Friday, May 21, 2021
I just received my copy of the third edition of Dorothy Brown's Critical Race Theory: Cases Material and Problems. The book devotes about 35 pages to a discussion of critical race theory and contracts, which is the subject of this blog post. The rest of the book provides an introduction to critical race theory and then there are individual chapters dedicated to torts, contracts, property, criminal procedure, criminal law, and civil procedure. The book seems ideally suited to a course dedicated entirely to critical race theory. I would be interested in hearing from contracts profs who have also made use of the book in their course. The book is not expensive, and since it's been out since 2014, there ought to be used copies in circulation, but it is still hard to make students buy a 330-page book, if you can only assign the introductory chapters and the contracts chapter. Ideally, one could get a group of doctrinal faculty members across the curriculum to each assign the relevant chapters for their courses, but that's would involve herding cats, so . . . .

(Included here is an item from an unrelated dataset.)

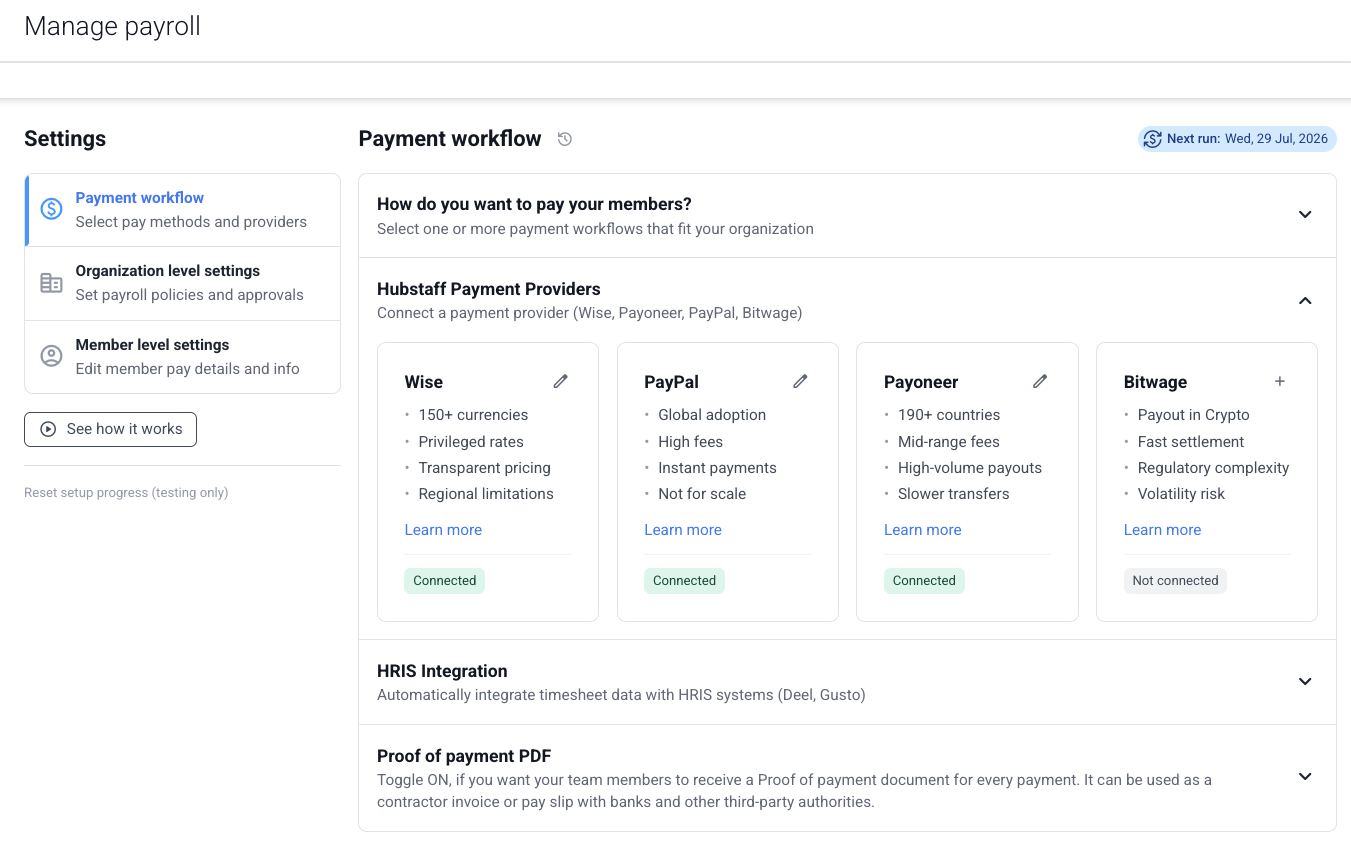Open Learn more link under Wise

click(x=443, y=530)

The chapter on contracts begins with excerpts from an article, Racial Inequality in Contracting: Teaching Race as a Core Value by friend of the blog, Deborah Zalesne (pictured left). In it, Deborah pushes back against the law school imperative to train students to "think like a lawyer" by mastering "objective," "neutral" rules of general applicability. Approaches to doctrine that value efficiency rather than fairness bake into the law assumptions that privilege the dominant groups whom the law was designed to protect. Introducing critical approaches to the doctrine right from the start is the best way to train lawyers who know the law but also know the ways in which it applies inequitably along lines of race and gender.

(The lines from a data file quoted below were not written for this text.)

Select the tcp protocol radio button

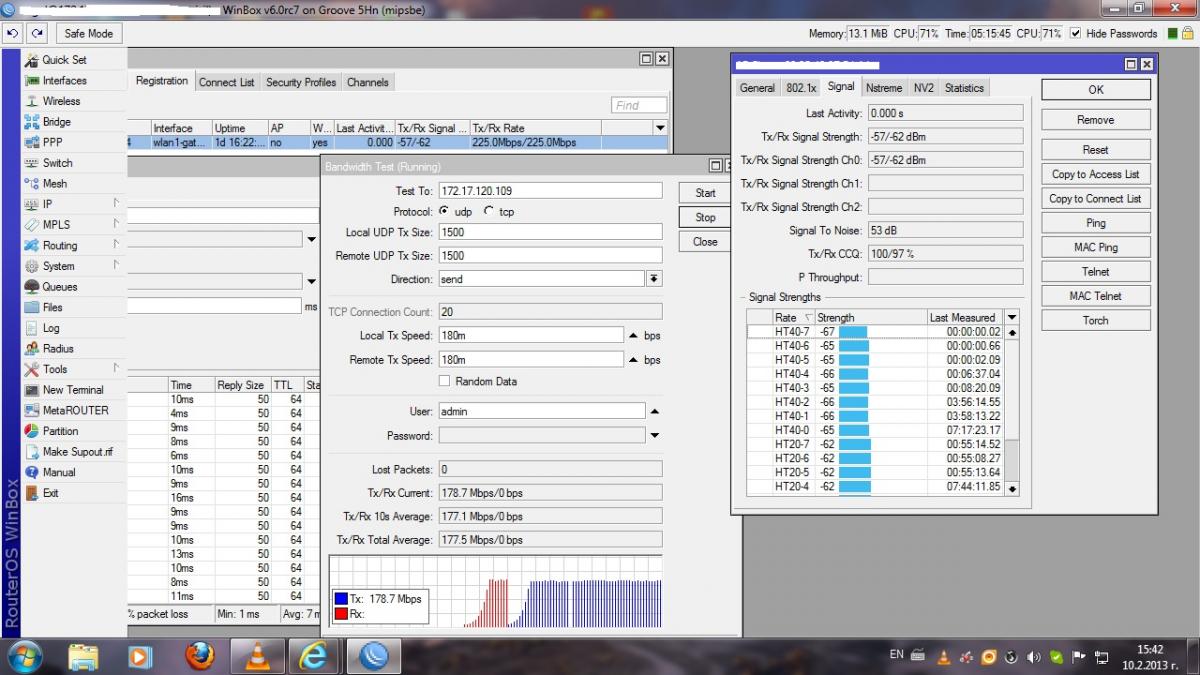[x=489, y=212]
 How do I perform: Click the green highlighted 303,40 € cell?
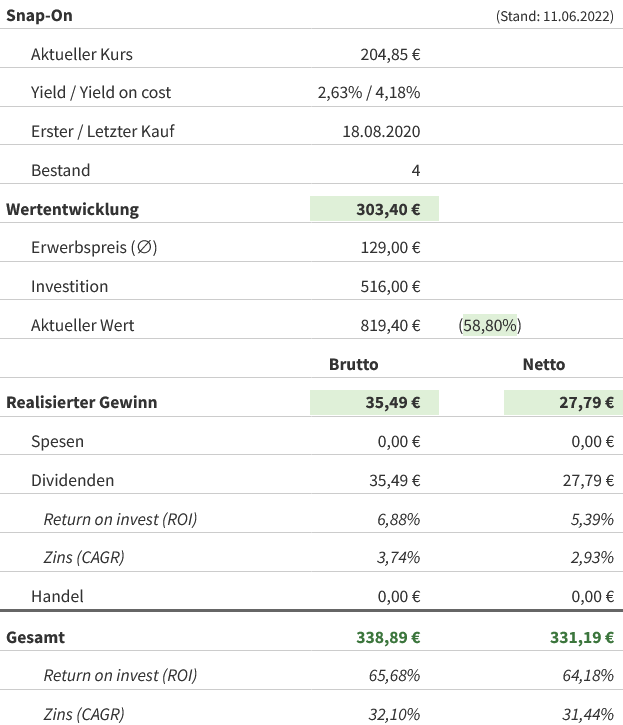point(375,209)
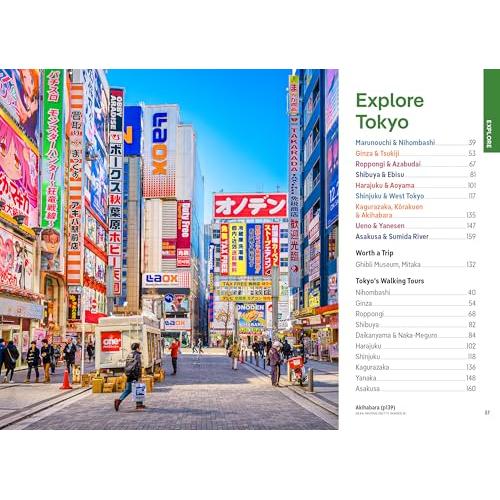The image size is (500, 500).
Task: Click the red Onoden sign in photo
Action: pos(250,206)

Courts suppress the interplay of race, class, and gender with contracts law because lawyers and judges are trained to treat such matters as irrelevant to legal decision-making. As a result, the race and gender of parties to legal proceedings are erased, rendering women and racial minorities "invisible" in the case law. In order to counter this trend, Deborah explores the relevance of race to contracts doctrine in connection with consumer racial profiling and culturally sensitive approaches to assent and interpretation.

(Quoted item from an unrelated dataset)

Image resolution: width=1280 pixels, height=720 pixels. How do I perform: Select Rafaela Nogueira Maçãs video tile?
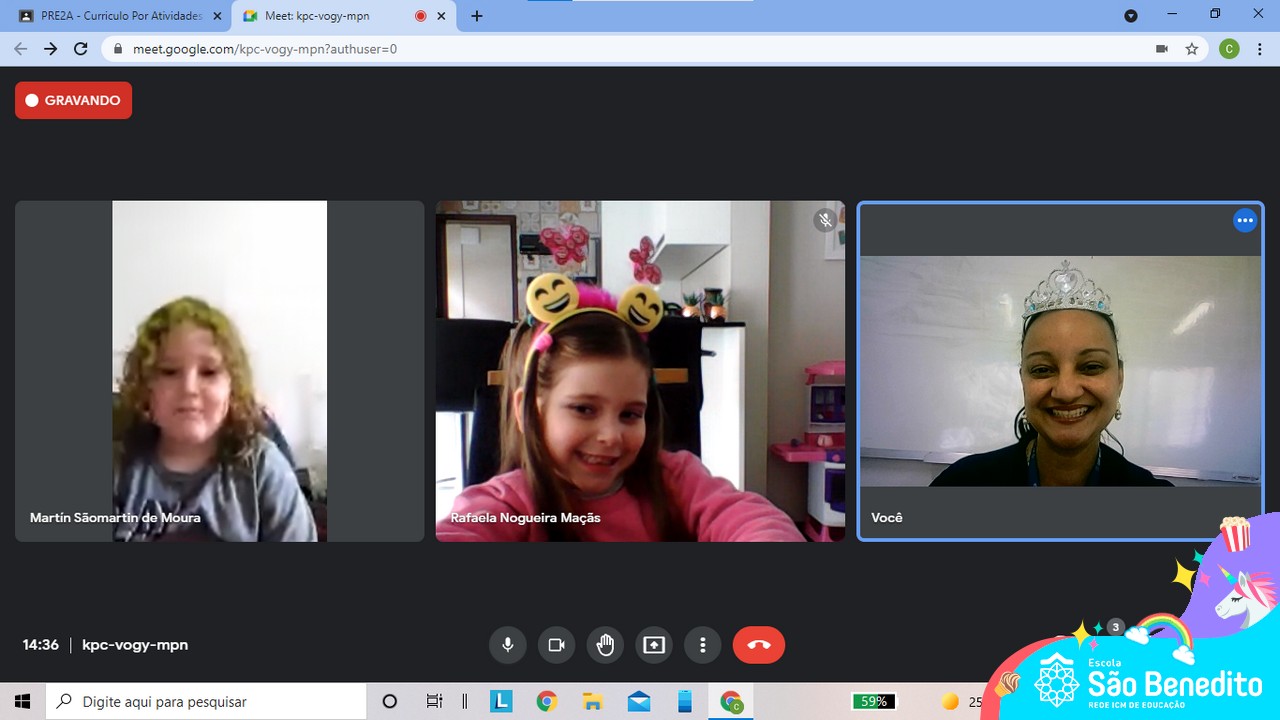[x=640, y=371]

After that introduction to a critical race theory approach to contracts, the chapter provides a some background on unconscionability doctrine, followed by Judge Skelly Wright's opinion in Williams v. Walker Thomas Furniture, about which we have posted recently here. There follows an excerpt from Amy H. Kastely's 1994 article, Out of the Whiteness: On Raced Codes and White Race Consciousness in Some Tort, Criminal, and Contract Law. Professor Kastely provides a critical perspective on Skelly Wright's opinion. Although Skelly Wright appropriately invoked the unconscionability doctrine in the case, along the way he indulged the stereotype of the poor, uneducated, helpless Black welfare recipient. The opinion has about it the whiff of paternalism. Professor Kastely thinks the opinion could have improved by focusing not on the particulars of Ms. Williams' situation but on the structural racism that creates the climate in which predatory business practices thrive. The law often asks how a "reasonable person" would respond to the facts of a case. As it turns out, we all respond pretty much the same way to form contracts, but vendors would never get away with offering terms, like Walker-Thomas's notorious cross-collateralization clause to consumers in affluent (White) neighborhoods.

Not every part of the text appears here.